Entries supplied Block Start

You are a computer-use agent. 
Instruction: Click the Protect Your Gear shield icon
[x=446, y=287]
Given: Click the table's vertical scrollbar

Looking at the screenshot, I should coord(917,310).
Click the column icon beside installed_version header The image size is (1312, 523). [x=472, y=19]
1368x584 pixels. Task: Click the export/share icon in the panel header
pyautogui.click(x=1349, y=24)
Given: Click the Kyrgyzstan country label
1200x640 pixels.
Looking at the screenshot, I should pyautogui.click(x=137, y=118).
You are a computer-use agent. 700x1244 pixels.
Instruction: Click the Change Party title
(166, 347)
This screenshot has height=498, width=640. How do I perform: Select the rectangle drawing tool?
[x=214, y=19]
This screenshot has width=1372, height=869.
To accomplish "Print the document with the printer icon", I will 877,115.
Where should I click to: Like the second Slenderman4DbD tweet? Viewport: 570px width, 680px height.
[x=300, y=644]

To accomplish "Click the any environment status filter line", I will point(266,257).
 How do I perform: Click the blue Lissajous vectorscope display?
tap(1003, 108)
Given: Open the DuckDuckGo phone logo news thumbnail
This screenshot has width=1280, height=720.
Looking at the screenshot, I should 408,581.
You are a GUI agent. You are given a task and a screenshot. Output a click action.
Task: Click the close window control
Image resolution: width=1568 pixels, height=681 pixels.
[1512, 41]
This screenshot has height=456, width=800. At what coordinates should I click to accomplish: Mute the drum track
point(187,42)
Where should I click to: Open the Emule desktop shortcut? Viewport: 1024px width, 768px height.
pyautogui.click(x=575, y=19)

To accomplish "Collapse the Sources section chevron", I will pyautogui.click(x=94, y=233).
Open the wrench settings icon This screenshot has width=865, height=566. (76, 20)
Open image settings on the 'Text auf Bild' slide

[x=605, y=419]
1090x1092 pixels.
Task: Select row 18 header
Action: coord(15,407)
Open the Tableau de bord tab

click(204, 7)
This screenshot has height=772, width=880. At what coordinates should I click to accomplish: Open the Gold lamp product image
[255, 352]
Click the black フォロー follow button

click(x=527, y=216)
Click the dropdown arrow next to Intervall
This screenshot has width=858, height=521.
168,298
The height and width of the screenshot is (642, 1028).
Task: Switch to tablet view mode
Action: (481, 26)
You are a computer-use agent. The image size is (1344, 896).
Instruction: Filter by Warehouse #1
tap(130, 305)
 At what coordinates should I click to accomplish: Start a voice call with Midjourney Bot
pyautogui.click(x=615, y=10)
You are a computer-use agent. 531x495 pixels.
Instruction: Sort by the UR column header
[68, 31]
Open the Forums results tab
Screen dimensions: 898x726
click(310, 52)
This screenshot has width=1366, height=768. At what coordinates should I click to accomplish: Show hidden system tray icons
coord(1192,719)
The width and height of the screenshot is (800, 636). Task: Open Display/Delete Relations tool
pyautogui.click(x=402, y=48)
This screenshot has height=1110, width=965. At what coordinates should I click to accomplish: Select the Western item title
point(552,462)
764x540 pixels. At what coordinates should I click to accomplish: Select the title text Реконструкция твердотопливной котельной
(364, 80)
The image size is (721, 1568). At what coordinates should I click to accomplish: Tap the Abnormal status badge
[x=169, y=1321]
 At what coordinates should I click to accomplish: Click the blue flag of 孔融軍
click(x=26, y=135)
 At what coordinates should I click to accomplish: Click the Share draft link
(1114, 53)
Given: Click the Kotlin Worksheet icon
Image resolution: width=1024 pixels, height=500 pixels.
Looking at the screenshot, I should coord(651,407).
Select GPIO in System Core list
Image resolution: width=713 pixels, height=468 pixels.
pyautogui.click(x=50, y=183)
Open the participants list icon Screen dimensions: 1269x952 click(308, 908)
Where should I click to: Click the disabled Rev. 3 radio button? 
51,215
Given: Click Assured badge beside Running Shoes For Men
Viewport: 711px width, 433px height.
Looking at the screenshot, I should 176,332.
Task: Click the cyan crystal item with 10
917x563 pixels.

Entries supplied Block End

▶ _The task_
Could you copy out every line in the material above that contains the string "agent"?

▶ _Result of the exercise_
You are a computer-use agent. 
You are a computer-use agent. 700x1244 pixels.
You are a GUI agent. You are given a task and a screenshot. Output a click action.
You are a computer-use agent. The image size is (1344, 896).
You are a computer-use agent. 531x495 pixels.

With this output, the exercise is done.